--- EXERCISE PASSAGE ---
☆ ☆ ☆ ☆

Everyone not living in a cave has heard about Occupy Wall Street and most are probably aware of Occupy Oakland. If you live in Seattle, L.A., Chicago, Denver and other big U.S. cities, you’ve probably at least heard passing mention of Occupy encampments or actions in your town. But, until now, who knew about Occupy Vacaville (California) or Occupy Bemidji (Minnesota) or the hundreds of other Occupy locations around North America and the world?
If you’re looking for the nearest Occupy center, now it’s easy to find out with this user-generated Occupy map.
“Networks,” in activist terms, used to mean newsletters, mailing lists, phone trees and word-of-mouth, all of which were very slow and limited in reach. The hyper-networked activism of the digital era means information can be immediate and global, creating a platform for new types of activism not before possible. It’s not just a matter of getting news about the same old types of social activism quicker, but about whole new forms of activism not possible before.
This immediacy meant that Occupy Wall Street, touching as it did on a near-universal raw nerve, could become a viral pandemic within weeks. Overnight it was possible for people isolated in large cities or in small towns remote from news to find people with whom they shared common cause. In a few hours, a Facebook “Occupy (my town)” page and Twitter @-account could be set up and plans could be made.
This map is a manifestation of this new form of activism, where online and offline worlds are completely integrated and mutually reinforcing. It shows the extent of the movement, even if most encampments are gone for now. By providing contact information, it allows for even more layers of networking, both online and offline.
In keeping with the open, democratic, participatory spirit of Occupy, it is built on the Open Street Map platform, a wiki-map that anyone is free to use and share under the Creative Commons Attribute-ShareAlike license.
According to the “About” page, the Occupy map is a public listing of all known Occupations sites built by and for the #Occupy movement. The directory aims to be a service layer upon which anyone can build other apps. And, all listings are now actively added and managed here by the community (you). If your Occupation is not currently listed, you can add your occupation here (you’ll need to create an account first).
Eventually, the map aims to include more data: Occupations in the context of this site are defined as geographically-based. Organizations that don’t hold physical space, like Occupy the Environment, or organizations in solidarity to the movement, like Occupy Air Force, will be considered in their own right once things have been running for a bit. We will also soon be adding listings for broader geographies, like state and country-wide “occupations.”
Further down the line, we will be incorporating groups also. That’s big. That’s awesome. BUT –– that’s the future (not the present; please don’t look to submit your group yet)!
If you like this sort of thing and want to volunteer some time to work on it, check the “Get Involved” link.
Among other tasks, they say, We are actively recruiting persons for Curator roles. If you have a love for detail and accuracy, please contact Inga@assembli.es. Include “Curator” in your subject line.
Also interesting, the map is a project of the Federated General Assembly, a trans-Occupy project that is worth investigating if you’re into geeking-out on the intersection of new social forms, technology and revolution.

☆ ☆ ☆ ☆

--- SOURCE DATA ---
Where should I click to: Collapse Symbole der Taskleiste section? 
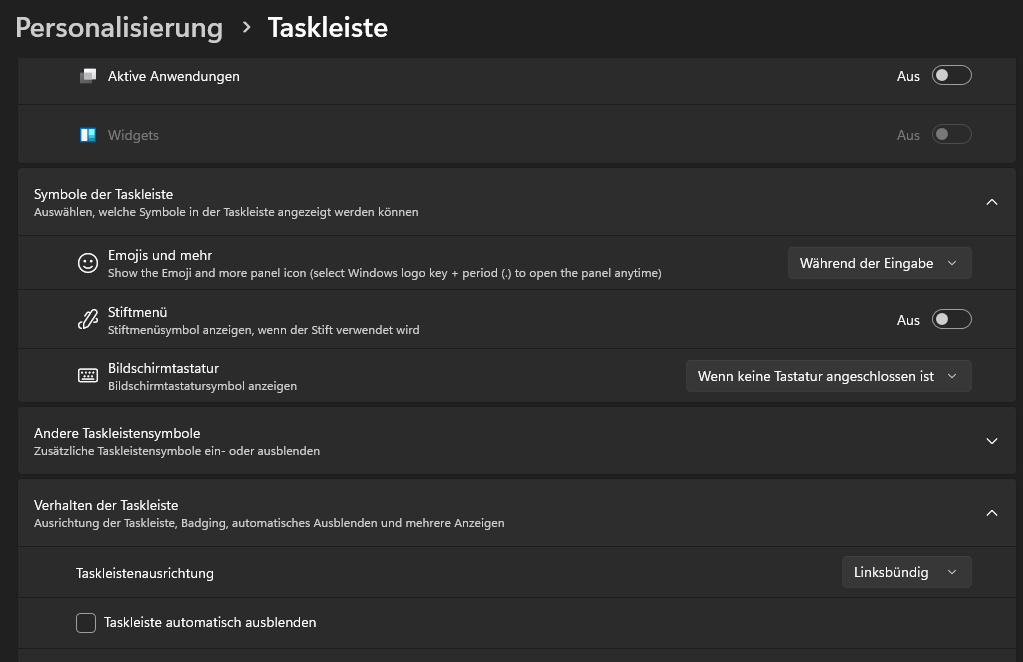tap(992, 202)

☆ ☆ ☆ ☆

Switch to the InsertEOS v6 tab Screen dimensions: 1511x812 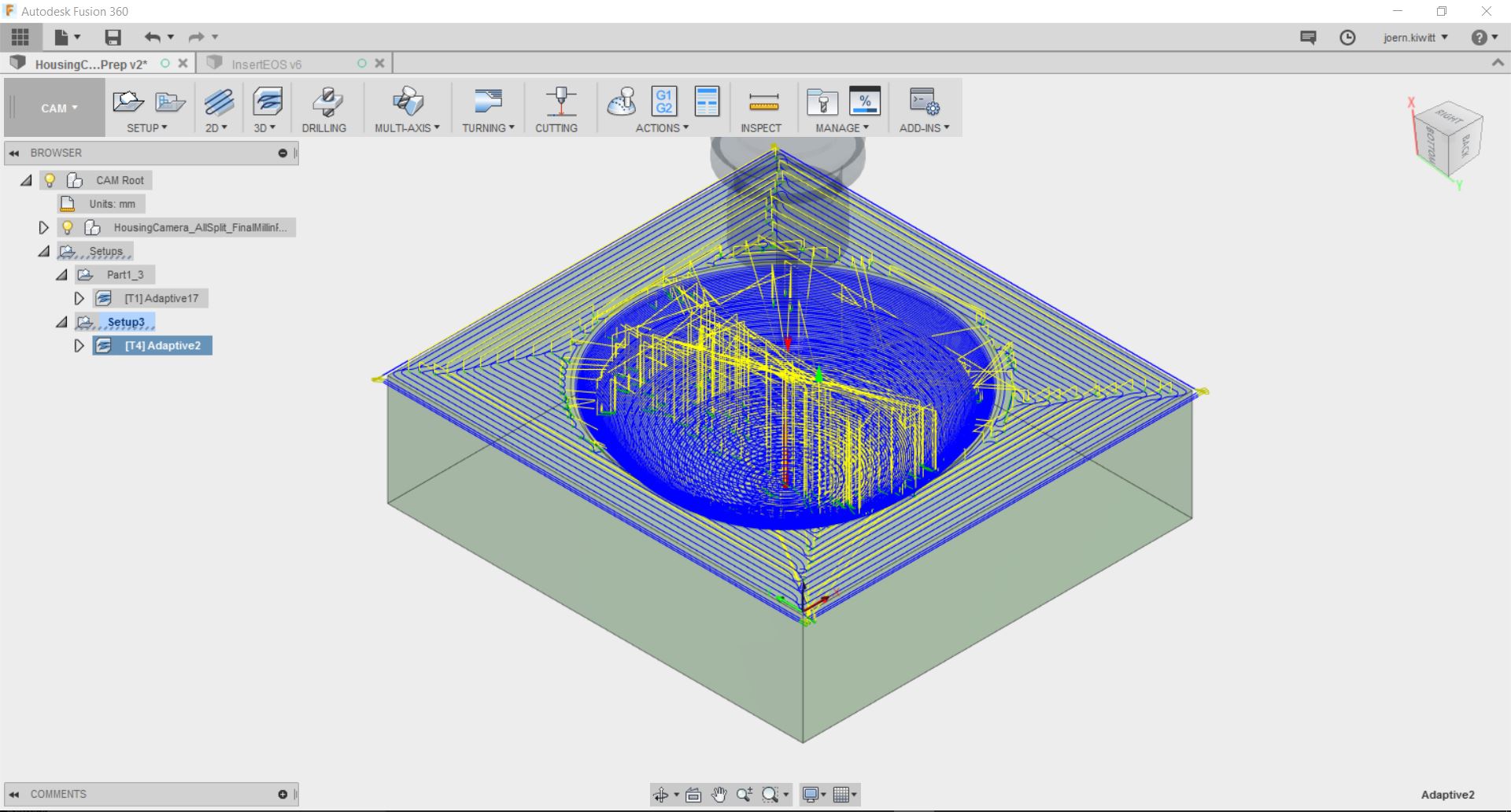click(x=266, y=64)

☆ ☆ ☆ ☆

--- WHAT YOU NEED TO DO ---
Translate this sentence from the article on the Occupy map into Spanish: "If you’re looking for the nearest Occupy center, now it’s easy to find out with this user-generated Occupy map."

--- PROBLEM SOLUTION ---
Si buscas el centro de Occupy más cercano, ahora es fácil averiguarlo con este mapa de Occupy creado por los usuarios.